Confirming the results

The blog post contains a step by step description of how to obtain a PGOed compiler -- but it is rather time consuming to actually do that. In order to make things easier I could provide a branch of the compiler that has all the changes already applied and, more importantly, a pre-recorded, checked-in .profdata file for both LLVM and rustc. Alternatively, I could just put up the final toolchain for download somewhere. Even better would be to make it available via rustup somehow. Please comment below on how to best approach this.

Reasons not to do PGO?

Concerns raised so far are:

  • This makes rustc builds non-reproducible -- something which I don't think is true. With a fixed .profdata file, both rustc and Clang should always generate the same output. That is -Cprofile-use and -fprofile-use do not introduce any source of randomness, as far as I can tell. So if the .profdata file being used is tracked by version control, we should be fine. It would be good to get some kind of further confirmation of that though.

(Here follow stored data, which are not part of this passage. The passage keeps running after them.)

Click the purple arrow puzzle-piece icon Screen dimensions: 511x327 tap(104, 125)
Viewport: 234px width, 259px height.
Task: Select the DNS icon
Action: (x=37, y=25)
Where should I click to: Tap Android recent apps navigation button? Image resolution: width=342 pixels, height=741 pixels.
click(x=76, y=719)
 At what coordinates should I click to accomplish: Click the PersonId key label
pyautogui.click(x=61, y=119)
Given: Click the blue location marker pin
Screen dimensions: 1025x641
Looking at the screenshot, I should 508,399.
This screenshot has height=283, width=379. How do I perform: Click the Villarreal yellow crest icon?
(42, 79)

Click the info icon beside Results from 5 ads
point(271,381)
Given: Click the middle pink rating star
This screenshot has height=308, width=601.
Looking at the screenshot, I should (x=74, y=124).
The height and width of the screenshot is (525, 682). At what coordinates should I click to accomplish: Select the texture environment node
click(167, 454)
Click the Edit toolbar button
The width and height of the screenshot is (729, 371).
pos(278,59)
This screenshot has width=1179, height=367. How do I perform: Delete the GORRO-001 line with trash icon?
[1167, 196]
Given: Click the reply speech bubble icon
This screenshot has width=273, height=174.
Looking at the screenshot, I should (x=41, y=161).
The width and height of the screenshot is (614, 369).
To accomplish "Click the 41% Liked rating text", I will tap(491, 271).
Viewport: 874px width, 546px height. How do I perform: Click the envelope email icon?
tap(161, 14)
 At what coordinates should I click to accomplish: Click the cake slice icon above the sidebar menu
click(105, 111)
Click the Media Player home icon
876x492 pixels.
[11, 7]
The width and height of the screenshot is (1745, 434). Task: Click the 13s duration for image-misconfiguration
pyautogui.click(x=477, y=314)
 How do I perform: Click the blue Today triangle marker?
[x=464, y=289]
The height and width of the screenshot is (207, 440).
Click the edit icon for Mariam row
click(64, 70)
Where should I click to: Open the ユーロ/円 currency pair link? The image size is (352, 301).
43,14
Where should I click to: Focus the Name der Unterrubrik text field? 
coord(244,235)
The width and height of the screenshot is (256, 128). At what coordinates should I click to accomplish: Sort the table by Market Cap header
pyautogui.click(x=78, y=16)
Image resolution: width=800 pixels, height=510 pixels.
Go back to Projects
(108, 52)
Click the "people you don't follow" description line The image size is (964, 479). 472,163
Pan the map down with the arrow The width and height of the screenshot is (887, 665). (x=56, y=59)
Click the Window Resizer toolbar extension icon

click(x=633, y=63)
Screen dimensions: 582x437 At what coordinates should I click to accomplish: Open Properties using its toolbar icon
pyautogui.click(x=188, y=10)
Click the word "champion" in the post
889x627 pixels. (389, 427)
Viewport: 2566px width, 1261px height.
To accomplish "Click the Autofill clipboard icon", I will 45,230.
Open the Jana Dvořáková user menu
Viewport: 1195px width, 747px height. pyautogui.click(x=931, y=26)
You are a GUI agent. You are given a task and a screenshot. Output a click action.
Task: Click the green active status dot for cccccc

  • If we apply PGO just to stable and beta releases, we don't get enough testing for PGO-specific toolchain bugs.

  • It is too much effort to continuously monitor the effect of PGO (e.g. via perf.rlo) because we would need PGOed nightlies in addition to non-PGOed nightlies (the latter of which serve as a baseline).

  • Doing PGO might be risky in that it adds another opportunity for LLVM bugs to introduce miscompilations.

  • It makes CI more complicated.

  • It increases cycle times for the compiler.

The last two points can definitely be true. Finding out whether they have to be is the point of the next section:

Find a feasible way of using PGO for rustc

There are several ways we can bring PGO to rustc:

  1. Provide rustbuild support for easily building your own fully PGOed compiler.
  2. Provide PGOed builds only for stable and beta releases, where the additional cycle time is offset by the lower build frequency.
  3. Provide a kind of "best-effort" PGO which uses out-dated (but regularly updated) profiling data, in the hope that it is accurate enough to still give most of the gains.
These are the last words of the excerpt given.